Herrell’s campaign said New Mexicans can expect to see information about Vasquez’s supposed “anti-law enforcement” past “anywhere and everywhere.”

“Simply put: Gabe can’t outrun his deeply troubled past anymore,” the campaign said.

Jessica Velasquez, chairwoman of the Democratic Party of New Mexico, said the congressional race is a priority “above and beyond” the state party.

The Democratic National Committee recently announced it was investing an additional $70,000 for organizing staff to help Vasquez’s reelection as well as other Democrats up and down the ballot.

“The DNC and the [Democratic Congressional Campaign Committee] are investing in New Mexico’s 2nd Congressional District and one thing everyone is very certain of is the road to flipping the U.S. House of Representatives blue runs right through New Mexico’s 2nd Congressional District,” Velasquez said.

Velasquez said Vasquez has proven himself an effective representative during his first term in office.

“He’s showing up and putting in the work in every community and especially in communities that perhaps did not support him in the last election, like Catron County,” she said. “He delivers real results for the people of his district, and that’s why I believe that we have such enthusiasm and momentum for this race.”

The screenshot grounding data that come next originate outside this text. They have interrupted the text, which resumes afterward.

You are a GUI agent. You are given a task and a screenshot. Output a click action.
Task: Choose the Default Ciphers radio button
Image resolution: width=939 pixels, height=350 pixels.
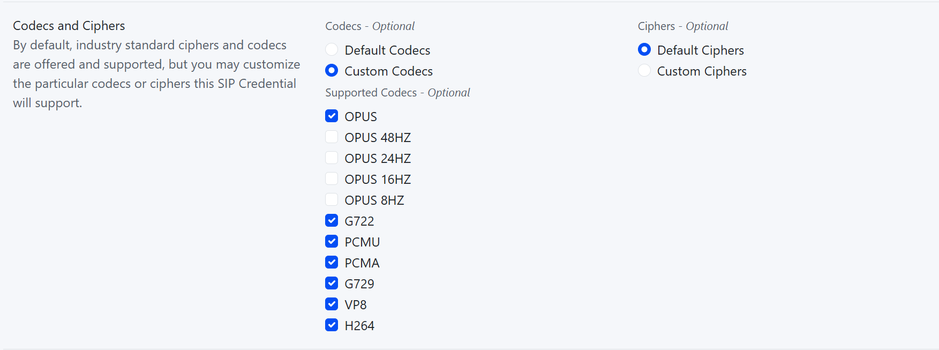(644, 50)
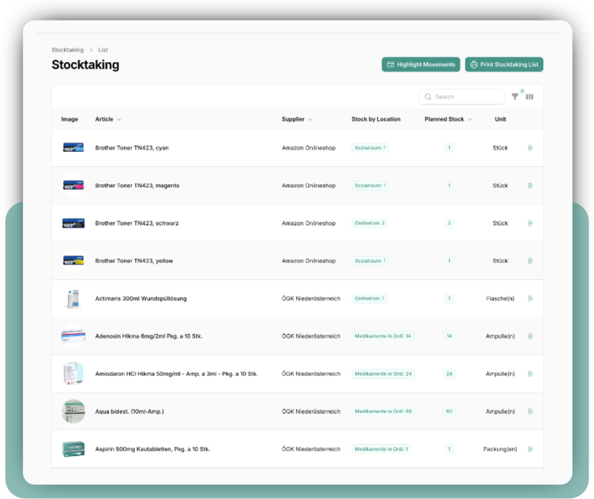Image resolution: width=594 pixels, height=499 pixels.
Task: Click row action icon for Actimaris 300ml
Action: (530, 298)
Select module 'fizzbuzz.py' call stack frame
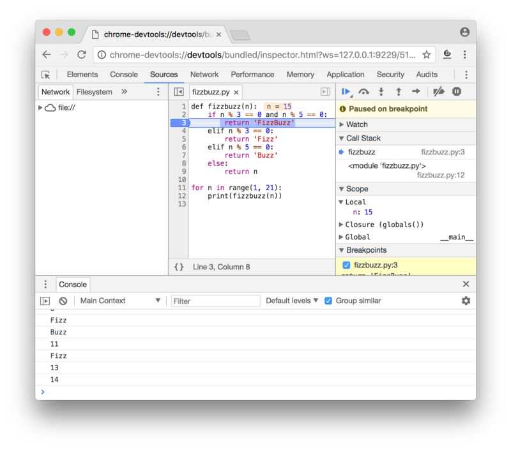The width and height of the screenshot is (511, 450). [x=387, y=166]
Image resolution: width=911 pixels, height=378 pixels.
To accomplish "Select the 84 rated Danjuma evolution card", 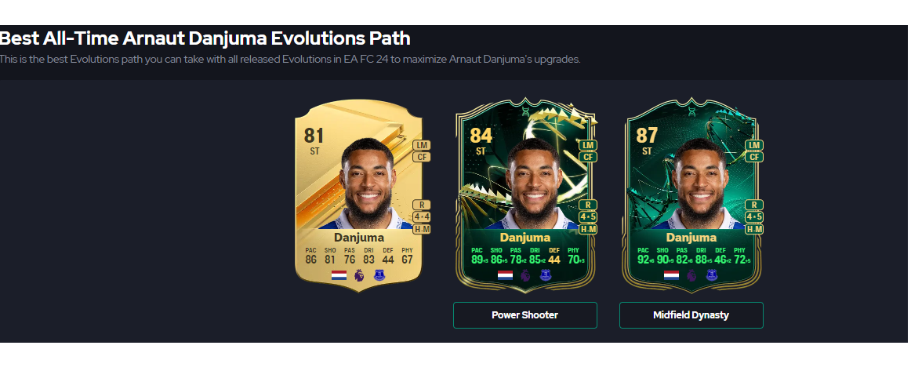I will coord(525,194).
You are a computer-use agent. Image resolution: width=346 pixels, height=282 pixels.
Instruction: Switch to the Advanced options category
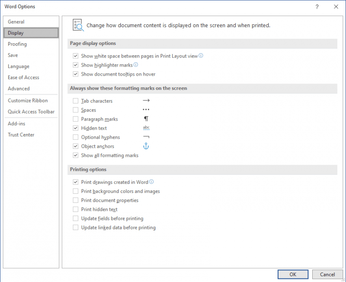(x=19, y=89)
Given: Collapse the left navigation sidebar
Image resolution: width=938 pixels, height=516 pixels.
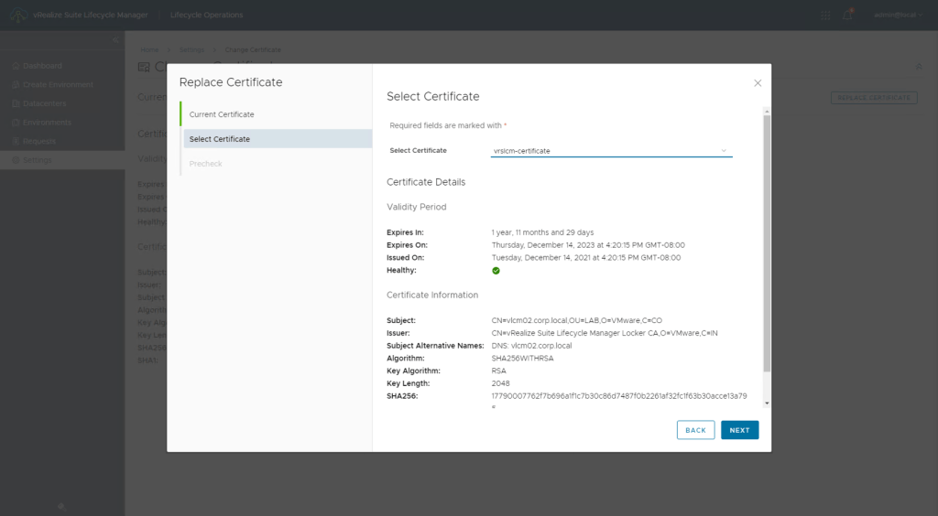Looking at the screenshot, I should pos(115,41).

Like Vasquez, Velasquez said reproductive rights are on the ballot in November.

“Yvette Herrell is trying desperately to run from her record because she knows that extreme positions on abortion are out of step with the will of the majority of Americans,” she said. “The Huffington Post reported that she took down and tried to hide her previous stances on abortion by scrubbing her website. That’s an attempt to fool voters. She’s trying to walk back her extreme, anti-choice positions.”

Velasquez said former President Donald Trump’s endorsement of Herrell will only hurt her in New Mexico.

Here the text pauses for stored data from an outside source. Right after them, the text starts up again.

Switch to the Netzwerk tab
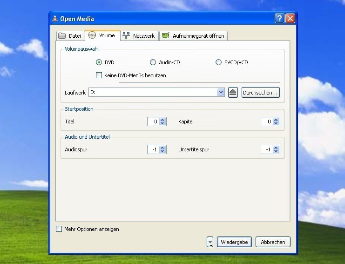 coord(139,36)
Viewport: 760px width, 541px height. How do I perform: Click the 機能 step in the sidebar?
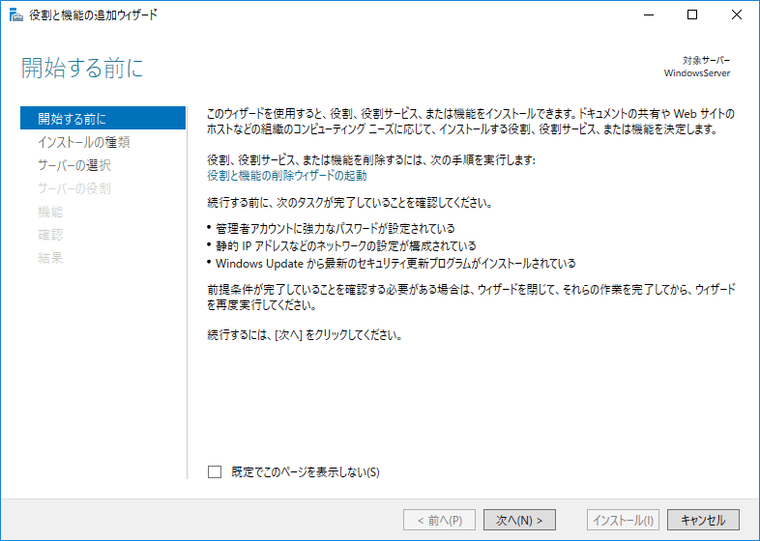point(50,212)
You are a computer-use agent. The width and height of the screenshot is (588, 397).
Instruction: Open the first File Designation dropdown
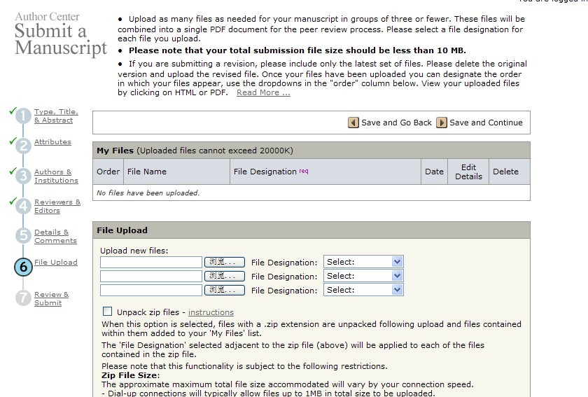pyautogui.click(x=363, y=262)
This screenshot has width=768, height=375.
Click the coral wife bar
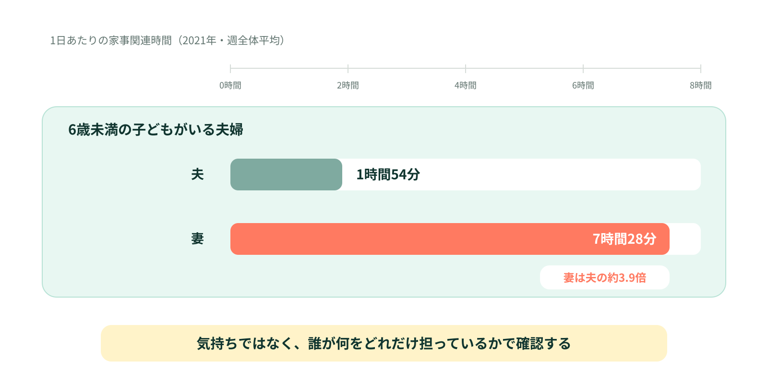point(450,239)
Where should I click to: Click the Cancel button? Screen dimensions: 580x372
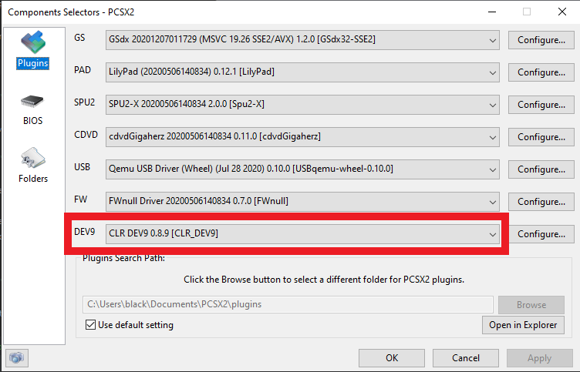click(x=466, y=358)
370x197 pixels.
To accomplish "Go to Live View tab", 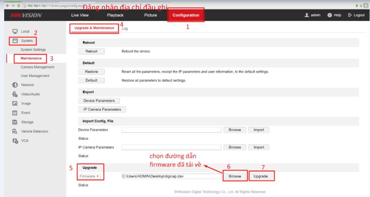I will [x=80, y=15].
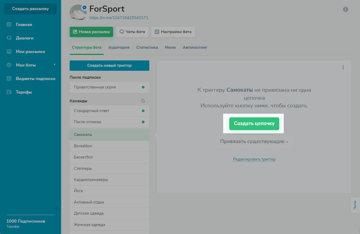Switch to the Автопостинг tab
Image resolution: width=360 pixels, height=234 pixels.
pos(195,47)
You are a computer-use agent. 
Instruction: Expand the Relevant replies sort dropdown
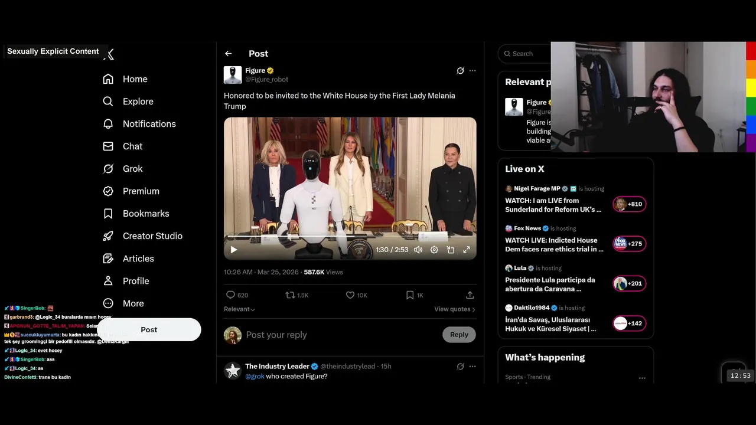point(239,309)
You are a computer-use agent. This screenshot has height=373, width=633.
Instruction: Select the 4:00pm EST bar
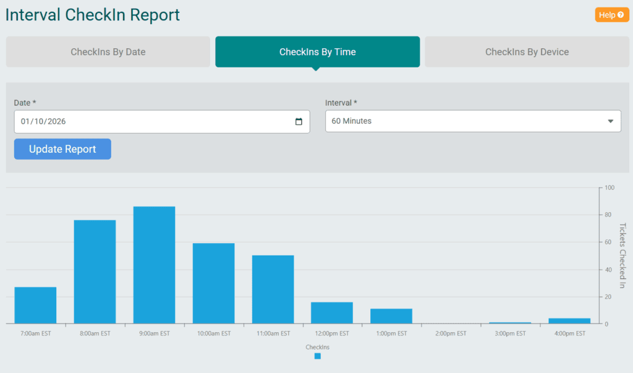[x=569, y=321]
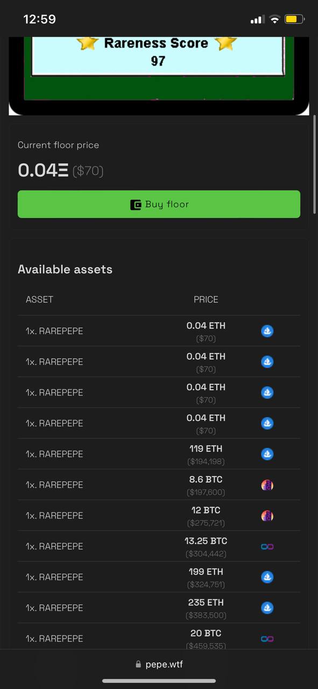Open marketplace icon for 8.6 BTC listing

267,484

“Republicans as of late have fallen all over themselves to win Donald Trump’s support,” she said. “That effort will backfire here in New Mexico because we’ve seen it time and again that those MAGA Republican extreme [positions] do not reflect what’s on people’s hearts and minds here in this state. With a convicted felon’s endorsement, I’m not sure that that will actually do Yvette Herrell the favor that she’s hoping it will.”

Herrell’s campaign said Herrell is proud to have Trump’s support and noted she flipped the seat the last time Trump was on the ballot.

Steve Pearce, chairman of the Republican Party of New Mexico, predicts the race between Vasquez and Herrell will be “very close” and “very competitive.”

“The most significant thing is the landscape changed between 2020 and 2022,” he said. “People are really feeling the effects of inflation. They’re worried about crime and the open border thing, so I believe it’s going to be a significantly different race than back in 2022.”

Pearce, who represented the congressional district from 2003 to 2009 and from 2011 to 2019, said the “overall situation in the country” makes Vasquez vulnerable.

Voters will have to decide whether the recent string of unflattering reports will factor into their decision, Pearce said.

“If you’re watching carefully, you notice that no major news outlet has carried almost any of these stories, and it’s hard to convince people with 30-second TV ads of something like this,” he said. “If it were Republicans, it would be front-page news for weeks and weeks and weeks, everything from the racial slur to the whatever. … You look at all of that and say, ‘OK, I just don’t think this guy was the right choice to represent the average New Mexican in Congress,’ and I think that is one of the questions that is going to be dealt with.”